◆ **ASSIGNMENT**:
Your answer should be exactly the lines from the one that contains "This screenshot has width=1440, height=507." through the final line of the entries below, and nothing else.

◆ **DATA EXTRACTS**:

↓↓↓

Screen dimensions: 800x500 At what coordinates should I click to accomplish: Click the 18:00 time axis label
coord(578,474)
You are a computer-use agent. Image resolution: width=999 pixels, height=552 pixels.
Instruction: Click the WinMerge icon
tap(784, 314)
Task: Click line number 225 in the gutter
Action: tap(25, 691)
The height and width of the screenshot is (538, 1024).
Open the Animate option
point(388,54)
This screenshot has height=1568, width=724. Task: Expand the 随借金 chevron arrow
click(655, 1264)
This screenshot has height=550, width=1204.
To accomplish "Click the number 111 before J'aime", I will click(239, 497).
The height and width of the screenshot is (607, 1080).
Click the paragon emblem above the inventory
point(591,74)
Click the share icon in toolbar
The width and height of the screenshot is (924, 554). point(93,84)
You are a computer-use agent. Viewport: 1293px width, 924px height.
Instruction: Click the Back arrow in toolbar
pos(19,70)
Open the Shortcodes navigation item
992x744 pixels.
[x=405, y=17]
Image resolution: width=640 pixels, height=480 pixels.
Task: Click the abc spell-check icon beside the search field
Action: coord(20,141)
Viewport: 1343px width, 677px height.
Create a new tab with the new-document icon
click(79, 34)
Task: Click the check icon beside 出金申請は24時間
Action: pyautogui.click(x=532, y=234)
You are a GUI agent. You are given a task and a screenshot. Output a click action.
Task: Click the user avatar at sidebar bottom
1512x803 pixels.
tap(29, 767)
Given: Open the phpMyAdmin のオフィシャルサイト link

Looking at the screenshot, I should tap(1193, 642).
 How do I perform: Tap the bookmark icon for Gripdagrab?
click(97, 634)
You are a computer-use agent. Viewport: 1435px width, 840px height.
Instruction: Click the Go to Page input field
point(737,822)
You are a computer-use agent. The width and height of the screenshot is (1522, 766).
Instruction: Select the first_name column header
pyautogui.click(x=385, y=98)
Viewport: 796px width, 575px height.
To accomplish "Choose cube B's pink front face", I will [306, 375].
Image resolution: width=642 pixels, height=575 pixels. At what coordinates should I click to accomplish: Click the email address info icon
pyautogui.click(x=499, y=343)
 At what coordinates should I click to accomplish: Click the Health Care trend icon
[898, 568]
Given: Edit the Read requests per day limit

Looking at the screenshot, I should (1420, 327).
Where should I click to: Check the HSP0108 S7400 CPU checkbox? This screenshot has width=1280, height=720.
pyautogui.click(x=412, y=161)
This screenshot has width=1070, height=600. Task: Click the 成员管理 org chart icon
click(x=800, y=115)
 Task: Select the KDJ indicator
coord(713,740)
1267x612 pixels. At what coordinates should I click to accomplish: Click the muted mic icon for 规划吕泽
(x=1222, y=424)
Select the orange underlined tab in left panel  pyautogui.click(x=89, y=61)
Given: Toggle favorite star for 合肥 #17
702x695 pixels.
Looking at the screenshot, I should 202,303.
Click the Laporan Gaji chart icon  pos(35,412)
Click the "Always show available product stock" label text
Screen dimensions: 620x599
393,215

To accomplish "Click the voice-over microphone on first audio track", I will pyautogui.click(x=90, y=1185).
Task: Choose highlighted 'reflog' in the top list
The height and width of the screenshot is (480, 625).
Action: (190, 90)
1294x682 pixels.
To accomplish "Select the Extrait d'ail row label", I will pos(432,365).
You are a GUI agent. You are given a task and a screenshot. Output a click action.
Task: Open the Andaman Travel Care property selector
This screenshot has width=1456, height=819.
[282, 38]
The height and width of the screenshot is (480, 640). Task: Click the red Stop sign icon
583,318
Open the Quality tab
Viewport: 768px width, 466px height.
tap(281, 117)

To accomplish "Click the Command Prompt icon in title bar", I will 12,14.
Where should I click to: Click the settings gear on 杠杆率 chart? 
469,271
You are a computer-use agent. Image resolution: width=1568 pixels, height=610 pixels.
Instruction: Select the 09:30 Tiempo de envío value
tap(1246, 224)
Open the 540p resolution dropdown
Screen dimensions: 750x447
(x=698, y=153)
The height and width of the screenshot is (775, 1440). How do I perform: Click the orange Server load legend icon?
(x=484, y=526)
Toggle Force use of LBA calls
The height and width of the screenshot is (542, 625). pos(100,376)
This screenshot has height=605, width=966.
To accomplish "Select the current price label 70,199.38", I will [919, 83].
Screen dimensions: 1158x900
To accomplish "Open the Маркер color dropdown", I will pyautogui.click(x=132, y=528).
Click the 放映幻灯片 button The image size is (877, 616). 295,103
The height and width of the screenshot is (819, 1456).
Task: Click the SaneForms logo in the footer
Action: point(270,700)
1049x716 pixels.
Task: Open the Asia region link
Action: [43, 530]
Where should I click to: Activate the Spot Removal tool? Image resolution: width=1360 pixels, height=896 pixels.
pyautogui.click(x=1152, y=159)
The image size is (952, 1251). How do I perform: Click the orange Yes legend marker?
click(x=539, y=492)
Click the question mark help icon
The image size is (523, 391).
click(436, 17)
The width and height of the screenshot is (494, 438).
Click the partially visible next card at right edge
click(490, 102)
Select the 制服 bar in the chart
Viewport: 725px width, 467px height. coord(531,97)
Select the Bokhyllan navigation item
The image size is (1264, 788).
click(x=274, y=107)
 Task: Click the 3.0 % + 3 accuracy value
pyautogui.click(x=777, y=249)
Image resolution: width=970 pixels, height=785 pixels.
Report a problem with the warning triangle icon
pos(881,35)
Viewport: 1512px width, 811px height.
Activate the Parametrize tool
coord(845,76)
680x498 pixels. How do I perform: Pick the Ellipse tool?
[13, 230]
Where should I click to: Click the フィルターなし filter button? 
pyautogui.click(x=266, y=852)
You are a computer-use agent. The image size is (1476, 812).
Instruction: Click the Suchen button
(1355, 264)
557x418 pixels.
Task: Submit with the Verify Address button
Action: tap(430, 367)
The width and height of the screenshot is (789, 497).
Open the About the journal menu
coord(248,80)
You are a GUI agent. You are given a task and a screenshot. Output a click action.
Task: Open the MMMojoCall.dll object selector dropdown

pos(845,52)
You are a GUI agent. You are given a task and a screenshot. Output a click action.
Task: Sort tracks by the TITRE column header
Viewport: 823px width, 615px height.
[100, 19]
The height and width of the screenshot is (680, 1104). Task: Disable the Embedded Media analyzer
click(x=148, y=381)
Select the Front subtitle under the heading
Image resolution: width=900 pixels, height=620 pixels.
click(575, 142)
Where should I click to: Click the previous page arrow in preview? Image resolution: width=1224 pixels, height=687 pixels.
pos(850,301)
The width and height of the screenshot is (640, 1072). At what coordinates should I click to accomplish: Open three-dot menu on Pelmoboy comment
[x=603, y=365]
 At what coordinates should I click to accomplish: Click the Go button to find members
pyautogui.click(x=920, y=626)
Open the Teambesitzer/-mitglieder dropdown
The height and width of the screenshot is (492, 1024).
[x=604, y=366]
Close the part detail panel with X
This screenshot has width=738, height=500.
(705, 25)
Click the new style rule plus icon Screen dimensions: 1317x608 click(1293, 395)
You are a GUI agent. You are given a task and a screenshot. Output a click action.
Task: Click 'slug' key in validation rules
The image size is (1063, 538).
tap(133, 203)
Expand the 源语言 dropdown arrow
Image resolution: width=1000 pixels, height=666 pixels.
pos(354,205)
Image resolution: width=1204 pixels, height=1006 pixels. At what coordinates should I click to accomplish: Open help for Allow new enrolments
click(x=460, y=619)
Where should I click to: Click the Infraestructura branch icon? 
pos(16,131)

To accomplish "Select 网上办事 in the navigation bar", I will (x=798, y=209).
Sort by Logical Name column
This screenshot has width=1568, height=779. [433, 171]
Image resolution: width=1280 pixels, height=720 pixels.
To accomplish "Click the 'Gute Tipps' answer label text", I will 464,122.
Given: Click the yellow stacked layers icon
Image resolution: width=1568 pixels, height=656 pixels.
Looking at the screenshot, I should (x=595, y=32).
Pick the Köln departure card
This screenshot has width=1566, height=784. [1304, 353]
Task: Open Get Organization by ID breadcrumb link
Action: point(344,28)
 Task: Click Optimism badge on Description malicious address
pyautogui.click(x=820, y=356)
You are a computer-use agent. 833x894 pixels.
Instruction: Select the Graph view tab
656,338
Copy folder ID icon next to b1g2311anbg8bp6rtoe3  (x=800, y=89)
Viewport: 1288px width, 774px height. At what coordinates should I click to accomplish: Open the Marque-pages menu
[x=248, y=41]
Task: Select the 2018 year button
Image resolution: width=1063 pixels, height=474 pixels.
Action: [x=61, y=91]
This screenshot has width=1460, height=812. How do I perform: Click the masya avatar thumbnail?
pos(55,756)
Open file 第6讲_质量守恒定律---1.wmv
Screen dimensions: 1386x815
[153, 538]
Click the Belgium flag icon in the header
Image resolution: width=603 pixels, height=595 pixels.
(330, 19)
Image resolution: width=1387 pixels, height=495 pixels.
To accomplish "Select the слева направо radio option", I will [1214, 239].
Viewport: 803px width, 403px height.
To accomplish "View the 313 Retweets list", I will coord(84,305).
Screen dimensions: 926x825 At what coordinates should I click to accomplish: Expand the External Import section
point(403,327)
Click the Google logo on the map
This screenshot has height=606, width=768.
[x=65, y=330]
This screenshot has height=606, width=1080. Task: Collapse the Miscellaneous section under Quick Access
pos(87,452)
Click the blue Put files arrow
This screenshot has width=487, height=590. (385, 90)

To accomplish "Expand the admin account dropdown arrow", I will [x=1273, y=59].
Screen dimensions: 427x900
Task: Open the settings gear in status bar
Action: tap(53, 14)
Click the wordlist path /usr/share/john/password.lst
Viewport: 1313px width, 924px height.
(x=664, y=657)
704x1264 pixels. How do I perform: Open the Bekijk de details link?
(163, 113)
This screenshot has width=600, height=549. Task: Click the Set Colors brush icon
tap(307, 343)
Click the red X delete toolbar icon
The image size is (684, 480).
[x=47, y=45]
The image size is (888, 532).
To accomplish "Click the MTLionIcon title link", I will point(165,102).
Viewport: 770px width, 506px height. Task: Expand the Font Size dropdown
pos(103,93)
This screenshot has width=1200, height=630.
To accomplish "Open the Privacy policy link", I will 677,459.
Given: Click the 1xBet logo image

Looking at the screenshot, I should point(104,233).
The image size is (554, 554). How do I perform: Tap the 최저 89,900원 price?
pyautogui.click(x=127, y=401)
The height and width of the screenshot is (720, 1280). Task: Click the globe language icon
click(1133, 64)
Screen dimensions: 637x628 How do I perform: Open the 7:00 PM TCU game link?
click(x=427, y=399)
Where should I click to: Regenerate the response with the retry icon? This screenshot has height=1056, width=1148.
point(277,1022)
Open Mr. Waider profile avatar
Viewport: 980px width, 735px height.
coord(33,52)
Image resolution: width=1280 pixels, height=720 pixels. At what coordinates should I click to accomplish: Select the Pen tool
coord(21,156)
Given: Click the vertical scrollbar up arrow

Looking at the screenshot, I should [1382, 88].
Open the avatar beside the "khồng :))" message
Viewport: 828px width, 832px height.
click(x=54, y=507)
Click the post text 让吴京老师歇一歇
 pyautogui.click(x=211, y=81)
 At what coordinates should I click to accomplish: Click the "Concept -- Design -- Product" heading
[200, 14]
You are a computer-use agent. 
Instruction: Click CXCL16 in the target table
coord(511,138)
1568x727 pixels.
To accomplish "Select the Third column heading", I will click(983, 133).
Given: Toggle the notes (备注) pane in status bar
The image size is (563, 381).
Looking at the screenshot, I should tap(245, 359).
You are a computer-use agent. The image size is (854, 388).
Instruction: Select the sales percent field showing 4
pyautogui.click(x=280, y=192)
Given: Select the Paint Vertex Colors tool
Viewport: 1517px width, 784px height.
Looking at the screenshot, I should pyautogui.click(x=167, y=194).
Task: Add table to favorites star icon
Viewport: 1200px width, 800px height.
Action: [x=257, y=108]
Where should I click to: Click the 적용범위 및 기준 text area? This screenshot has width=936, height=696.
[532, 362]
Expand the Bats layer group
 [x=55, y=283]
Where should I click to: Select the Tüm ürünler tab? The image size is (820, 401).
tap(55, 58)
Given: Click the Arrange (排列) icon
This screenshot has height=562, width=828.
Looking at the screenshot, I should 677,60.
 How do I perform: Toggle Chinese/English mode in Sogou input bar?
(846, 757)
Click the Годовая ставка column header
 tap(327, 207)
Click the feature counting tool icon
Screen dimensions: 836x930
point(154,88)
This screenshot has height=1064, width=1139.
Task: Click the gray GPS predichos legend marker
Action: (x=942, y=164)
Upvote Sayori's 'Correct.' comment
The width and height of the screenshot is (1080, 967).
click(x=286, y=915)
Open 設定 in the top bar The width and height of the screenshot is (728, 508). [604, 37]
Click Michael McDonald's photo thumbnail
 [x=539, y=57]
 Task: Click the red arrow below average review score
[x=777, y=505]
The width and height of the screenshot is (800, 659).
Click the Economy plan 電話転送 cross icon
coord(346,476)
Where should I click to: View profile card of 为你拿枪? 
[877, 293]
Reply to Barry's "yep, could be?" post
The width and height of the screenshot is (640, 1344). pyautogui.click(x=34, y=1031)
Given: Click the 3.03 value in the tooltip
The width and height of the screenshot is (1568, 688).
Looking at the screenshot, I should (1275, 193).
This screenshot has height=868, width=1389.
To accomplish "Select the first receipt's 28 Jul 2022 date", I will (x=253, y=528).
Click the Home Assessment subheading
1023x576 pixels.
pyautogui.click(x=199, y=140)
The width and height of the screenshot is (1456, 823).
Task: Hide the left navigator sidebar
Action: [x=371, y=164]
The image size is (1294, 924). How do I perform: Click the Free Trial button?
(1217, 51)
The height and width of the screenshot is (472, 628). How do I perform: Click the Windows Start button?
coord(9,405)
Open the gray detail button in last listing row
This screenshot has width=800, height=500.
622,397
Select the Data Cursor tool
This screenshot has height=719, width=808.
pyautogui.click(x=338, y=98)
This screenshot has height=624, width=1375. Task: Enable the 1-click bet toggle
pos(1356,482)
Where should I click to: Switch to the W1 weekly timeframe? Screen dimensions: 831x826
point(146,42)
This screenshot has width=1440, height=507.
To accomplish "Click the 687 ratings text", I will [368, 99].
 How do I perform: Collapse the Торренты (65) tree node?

↑↑↑

◆ **RESULT FOR THIS TASK**:
This screenshot has width=1440, height=507.
To accomplish "Click the 687 ratings text", I will [368, 99].
 How do I perform: Collapse the Торренты (65) tree node?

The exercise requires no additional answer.